Le peintre liégeois Freddy Beunckens est décédé, à l'âge de 70 ans. C'est un professeur honoraire d'académie qui disparaît, mais surtout un artiste à l'expressionisme très engagé.....

De ses origines flamandes, il avait gardé le goût du colossal, du burlesque et du grinçant, de l'expressionisme. Il y avait du célinien, du kafkaïen dans son univers. A larges coups de brosse sur des panneaux de fibres, il savait aller à l'essentiel. Il était l'un des plasticiens les plus virulents de sa génération.

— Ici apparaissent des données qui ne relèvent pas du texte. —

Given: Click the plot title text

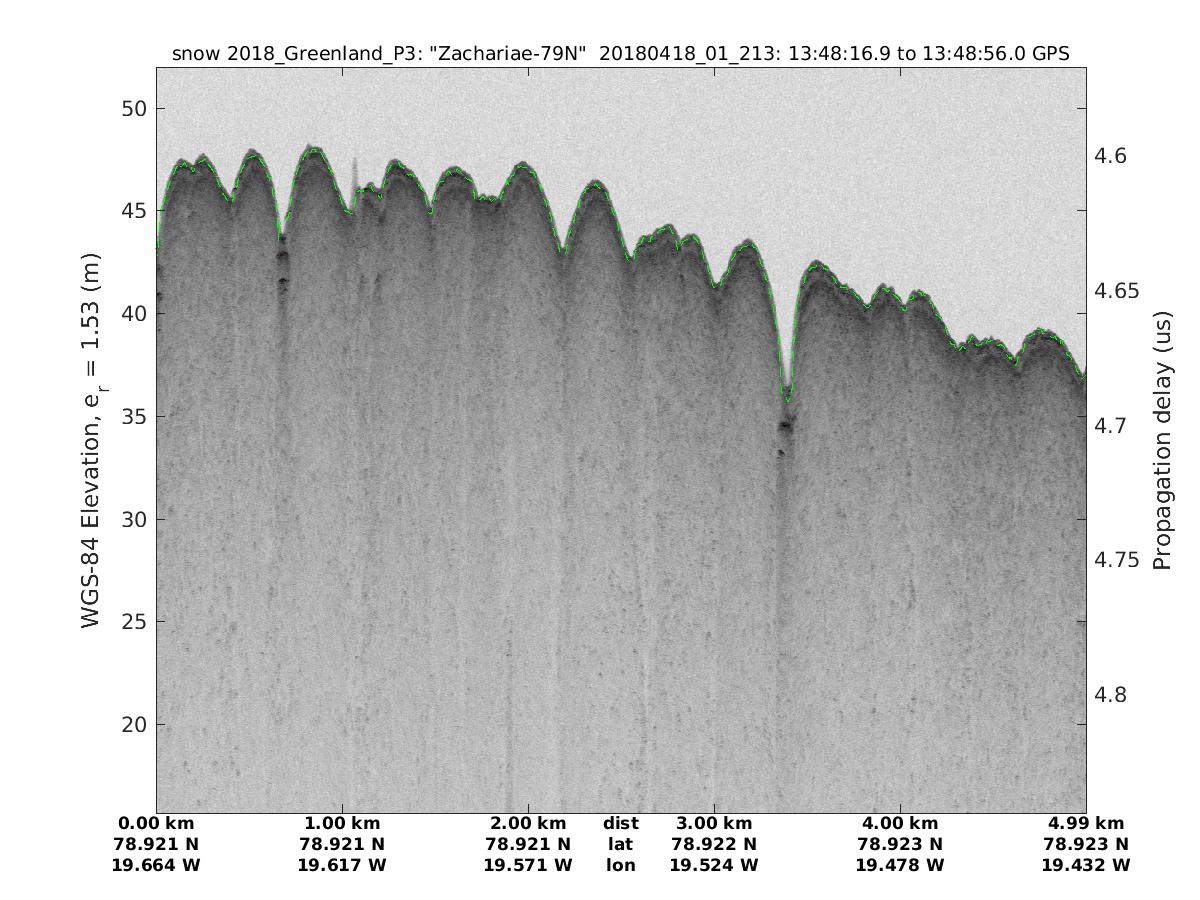Looking at the screenshot, I should tap(621, 54).
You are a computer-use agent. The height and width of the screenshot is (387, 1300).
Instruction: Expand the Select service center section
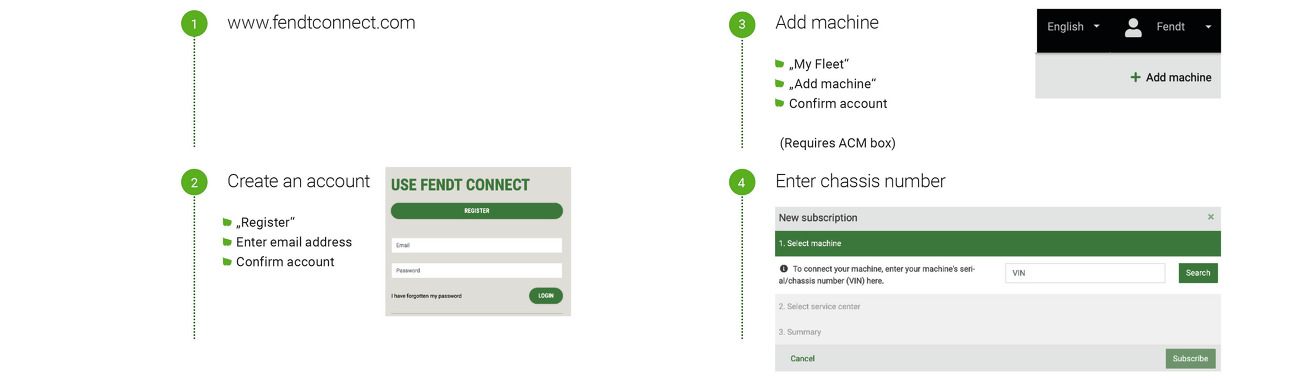click(x=998, y=307)
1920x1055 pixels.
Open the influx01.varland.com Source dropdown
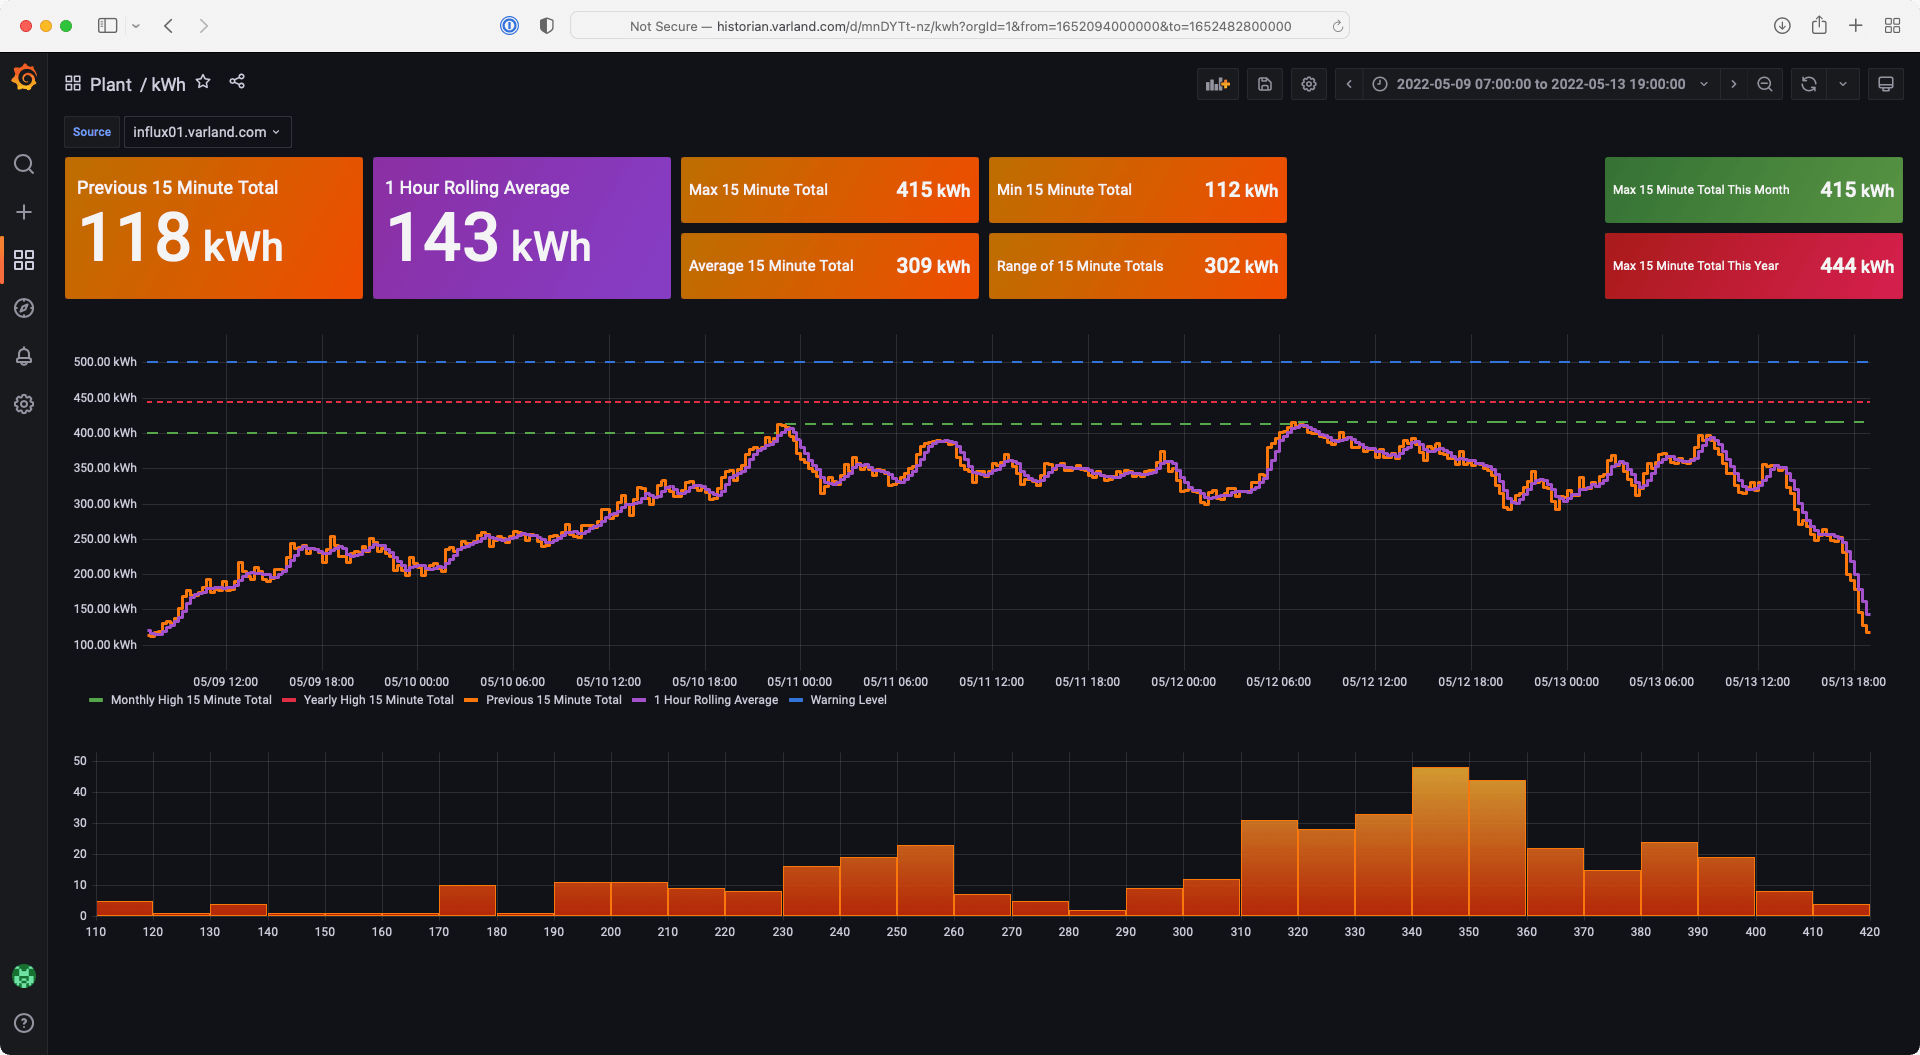tap(207, 131)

Il avait été l'élève de Crommelynck, à l'Académie de Liège, avant de devenir professeur dans cet établissement. A la fin des années soixante, il avait lancé le "Mouvement réaliste", avec Roger Somville ou Edmond Dubrunfaut, entre autres. Il fut le peintre du pessimisme, de l'absurdité de la condition humaine et des conventions sociales, mais sans jamais se départir du sens du calembour et de la dérision. Il ne rechignait pas à la critique politique. L'une de ses oeuvres revisite un "monument" de l'art classique, et montre Marat, dans sa baignoire, à la recherche d'une éponge. Il faut encore mentionner une série sur la statue de la Liberté, réactualisée à l'aune du vingtième siècle finissant, à l'occasion du bicentenaire de la révolution française.
L'un de ses tableaux les plus connus s'intitule "Après des siècles d'esclavages", et montre un évêque, un soldat et un banquier, au chevet d'un personnage en bonnet phrygien, dans un linceul noir-jaune-rouge.